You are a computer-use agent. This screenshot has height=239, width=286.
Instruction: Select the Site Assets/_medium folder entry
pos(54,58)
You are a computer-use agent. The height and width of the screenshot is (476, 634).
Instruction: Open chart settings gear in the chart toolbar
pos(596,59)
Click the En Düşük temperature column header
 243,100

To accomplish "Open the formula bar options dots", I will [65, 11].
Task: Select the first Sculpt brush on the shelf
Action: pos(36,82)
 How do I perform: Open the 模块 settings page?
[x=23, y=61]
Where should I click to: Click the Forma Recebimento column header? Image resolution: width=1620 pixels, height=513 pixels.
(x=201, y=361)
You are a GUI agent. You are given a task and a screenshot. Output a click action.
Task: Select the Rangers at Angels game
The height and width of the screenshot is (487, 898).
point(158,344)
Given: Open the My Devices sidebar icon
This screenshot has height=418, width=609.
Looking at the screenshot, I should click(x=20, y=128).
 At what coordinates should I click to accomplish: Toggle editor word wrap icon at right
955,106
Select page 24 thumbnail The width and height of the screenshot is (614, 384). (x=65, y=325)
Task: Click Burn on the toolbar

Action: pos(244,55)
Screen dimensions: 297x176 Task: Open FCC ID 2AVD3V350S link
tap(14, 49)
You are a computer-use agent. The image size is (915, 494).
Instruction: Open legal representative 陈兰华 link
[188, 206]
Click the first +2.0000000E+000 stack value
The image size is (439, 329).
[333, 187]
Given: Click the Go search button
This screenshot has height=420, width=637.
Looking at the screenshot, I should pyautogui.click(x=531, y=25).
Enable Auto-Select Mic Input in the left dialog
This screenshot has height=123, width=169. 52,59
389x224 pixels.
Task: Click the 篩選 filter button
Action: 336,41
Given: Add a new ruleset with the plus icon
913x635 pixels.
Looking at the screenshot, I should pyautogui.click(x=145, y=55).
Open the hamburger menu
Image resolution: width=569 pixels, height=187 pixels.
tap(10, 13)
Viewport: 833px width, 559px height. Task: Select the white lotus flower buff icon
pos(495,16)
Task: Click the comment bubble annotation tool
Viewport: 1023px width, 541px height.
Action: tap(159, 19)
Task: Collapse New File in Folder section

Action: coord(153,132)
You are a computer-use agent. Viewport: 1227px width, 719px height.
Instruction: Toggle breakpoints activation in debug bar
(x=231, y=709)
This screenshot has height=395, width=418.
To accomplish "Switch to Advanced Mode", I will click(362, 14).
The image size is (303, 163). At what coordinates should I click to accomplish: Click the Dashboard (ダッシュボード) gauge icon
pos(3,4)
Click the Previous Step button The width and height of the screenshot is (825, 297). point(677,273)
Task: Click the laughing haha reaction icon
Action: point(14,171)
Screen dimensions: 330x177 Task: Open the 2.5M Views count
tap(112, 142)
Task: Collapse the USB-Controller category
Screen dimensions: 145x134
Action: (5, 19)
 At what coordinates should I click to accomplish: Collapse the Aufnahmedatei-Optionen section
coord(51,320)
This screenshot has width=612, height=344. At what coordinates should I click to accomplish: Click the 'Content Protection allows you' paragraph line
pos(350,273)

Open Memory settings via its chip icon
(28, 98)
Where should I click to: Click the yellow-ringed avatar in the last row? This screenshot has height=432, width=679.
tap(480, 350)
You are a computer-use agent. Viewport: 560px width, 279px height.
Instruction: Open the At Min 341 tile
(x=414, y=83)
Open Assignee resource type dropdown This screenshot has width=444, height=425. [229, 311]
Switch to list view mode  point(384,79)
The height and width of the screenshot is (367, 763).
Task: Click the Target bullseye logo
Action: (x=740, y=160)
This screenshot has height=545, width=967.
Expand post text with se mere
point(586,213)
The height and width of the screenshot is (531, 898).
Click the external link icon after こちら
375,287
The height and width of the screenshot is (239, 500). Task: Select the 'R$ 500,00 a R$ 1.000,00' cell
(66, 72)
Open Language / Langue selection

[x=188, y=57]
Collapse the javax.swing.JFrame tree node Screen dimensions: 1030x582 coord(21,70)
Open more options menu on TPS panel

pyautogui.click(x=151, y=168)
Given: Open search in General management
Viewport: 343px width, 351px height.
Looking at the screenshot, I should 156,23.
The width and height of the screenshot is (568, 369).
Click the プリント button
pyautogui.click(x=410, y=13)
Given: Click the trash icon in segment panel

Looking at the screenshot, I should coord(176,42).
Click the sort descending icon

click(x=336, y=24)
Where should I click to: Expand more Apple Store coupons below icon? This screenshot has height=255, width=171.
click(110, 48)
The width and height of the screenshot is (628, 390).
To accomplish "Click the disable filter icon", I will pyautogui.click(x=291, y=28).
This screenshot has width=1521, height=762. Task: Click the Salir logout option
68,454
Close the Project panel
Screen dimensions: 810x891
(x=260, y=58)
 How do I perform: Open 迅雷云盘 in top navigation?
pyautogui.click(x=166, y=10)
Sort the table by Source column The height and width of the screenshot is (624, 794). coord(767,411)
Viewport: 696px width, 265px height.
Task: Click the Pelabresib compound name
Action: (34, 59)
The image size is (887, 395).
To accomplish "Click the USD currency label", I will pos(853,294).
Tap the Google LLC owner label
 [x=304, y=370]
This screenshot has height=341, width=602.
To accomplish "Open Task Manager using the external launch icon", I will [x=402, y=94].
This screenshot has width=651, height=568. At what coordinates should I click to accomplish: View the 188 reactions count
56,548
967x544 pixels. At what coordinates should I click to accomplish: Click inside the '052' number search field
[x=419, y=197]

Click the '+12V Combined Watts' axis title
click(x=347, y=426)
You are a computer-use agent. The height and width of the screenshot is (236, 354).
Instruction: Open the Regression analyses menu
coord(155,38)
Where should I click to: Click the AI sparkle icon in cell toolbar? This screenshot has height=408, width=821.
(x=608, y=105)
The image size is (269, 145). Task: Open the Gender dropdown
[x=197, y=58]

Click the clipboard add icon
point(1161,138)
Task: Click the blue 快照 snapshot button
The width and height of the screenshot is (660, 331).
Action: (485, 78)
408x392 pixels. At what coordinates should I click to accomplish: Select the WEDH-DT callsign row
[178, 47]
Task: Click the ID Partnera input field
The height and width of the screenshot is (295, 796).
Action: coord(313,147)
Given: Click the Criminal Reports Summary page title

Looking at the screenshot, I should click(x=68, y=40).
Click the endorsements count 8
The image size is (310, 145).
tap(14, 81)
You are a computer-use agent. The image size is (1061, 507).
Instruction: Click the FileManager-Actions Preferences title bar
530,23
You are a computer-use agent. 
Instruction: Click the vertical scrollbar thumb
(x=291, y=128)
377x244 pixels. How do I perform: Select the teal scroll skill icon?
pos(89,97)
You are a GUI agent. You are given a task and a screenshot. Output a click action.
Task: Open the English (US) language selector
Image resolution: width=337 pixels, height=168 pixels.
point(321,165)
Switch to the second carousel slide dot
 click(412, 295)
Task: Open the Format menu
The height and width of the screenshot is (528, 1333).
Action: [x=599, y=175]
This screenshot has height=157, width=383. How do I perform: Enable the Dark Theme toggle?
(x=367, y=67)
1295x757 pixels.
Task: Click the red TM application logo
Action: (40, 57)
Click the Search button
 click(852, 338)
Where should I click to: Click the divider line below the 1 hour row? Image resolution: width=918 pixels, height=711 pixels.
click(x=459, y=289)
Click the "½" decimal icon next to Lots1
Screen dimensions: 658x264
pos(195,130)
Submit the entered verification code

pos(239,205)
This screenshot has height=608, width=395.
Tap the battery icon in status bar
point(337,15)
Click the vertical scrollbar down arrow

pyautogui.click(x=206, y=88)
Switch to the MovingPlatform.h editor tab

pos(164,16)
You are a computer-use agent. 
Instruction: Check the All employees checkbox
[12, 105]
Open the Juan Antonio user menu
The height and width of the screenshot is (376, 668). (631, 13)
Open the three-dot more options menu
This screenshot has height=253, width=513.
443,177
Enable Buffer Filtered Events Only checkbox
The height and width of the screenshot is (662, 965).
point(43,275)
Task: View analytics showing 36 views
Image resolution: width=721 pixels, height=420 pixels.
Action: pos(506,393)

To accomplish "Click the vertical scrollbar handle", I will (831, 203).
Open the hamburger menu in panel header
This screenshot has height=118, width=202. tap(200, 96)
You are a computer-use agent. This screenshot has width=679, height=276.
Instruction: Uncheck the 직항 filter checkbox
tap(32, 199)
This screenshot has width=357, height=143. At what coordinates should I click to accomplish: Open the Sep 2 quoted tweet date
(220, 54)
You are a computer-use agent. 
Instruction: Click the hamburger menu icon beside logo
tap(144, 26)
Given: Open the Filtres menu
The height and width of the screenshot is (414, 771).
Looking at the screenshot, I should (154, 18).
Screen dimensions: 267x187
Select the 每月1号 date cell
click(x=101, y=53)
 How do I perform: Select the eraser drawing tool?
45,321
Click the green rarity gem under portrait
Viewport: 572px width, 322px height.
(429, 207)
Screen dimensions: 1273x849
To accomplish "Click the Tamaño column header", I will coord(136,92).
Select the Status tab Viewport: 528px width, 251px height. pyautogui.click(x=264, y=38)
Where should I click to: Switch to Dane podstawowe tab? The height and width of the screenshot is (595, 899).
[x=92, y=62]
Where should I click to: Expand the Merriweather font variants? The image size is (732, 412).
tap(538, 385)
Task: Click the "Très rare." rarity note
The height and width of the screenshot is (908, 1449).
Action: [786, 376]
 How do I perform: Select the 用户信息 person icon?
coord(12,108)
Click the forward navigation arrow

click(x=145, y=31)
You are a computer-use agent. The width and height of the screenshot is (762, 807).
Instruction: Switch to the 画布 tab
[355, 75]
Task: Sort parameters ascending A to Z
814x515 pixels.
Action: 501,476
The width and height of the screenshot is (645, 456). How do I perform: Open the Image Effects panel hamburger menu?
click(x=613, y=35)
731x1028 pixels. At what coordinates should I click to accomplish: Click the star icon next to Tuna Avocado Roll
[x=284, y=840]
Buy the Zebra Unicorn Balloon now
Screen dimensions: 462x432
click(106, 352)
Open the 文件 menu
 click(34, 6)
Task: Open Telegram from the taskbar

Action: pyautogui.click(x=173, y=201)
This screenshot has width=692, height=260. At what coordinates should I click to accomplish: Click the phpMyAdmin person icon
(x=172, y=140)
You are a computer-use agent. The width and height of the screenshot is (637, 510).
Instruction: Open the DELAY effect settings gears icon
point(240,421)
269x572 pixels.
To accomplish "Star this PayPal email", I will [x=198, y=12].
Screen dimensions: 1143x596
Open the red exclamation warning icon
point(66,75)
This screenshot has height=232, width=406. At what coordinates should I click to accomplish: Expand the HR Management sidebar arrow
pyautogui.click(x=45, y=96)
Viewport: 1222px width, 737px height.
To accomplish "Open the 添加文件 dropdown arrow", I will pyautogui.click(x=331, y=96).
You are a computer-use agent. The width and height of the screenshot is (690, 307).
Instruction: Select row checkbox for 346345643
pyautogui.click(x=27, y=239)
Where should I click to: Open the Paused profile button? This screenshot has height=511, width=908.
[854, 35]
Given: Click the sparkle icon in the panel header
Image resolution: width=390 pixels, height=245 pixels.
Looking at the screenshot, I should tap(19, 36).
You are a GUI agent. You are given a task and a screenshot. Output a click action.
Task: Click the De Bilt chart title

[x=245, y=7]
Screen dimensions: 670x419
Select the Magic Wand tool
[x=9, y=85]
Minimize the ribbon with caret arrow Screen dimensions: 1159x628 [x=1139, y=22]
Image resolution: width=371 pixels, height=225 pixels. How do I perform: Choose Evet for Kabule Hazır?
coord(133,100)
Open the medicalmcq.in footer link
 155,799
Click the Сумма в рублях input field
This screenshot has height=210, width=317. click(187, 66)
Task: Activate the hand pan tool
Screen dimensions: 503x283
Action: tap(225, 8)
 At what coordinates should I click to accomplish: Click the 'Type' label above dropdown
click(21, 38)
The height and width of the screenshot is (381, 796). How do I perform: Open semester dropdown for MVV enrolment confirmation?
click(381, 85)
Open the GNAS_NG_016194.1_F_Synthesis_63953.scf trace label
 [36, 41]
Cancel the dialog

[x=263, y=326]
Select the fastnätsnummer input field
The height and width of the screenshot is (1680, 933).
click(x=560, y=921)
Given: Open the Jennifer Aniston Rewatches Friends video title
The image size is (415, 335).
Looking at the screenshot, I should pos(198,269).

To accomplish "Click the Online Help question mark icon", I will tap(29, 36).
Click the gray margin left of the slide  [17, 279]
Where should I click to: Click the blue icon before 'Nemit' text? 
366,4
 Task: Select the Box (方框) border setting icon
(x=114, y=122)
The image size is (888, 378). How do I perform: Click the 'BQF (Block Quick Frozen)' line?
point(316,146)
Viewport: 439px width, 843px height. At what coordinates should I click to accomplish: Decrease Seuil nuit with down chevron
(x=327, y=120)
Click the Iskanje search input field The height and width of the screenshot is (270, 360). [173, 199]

====

What the exercise asks:
For the string "rarity", show each line of the listing where it appears.

Exercise output:
Click the green rarity gem under portrait
Task: Click the "Très rare." rarity note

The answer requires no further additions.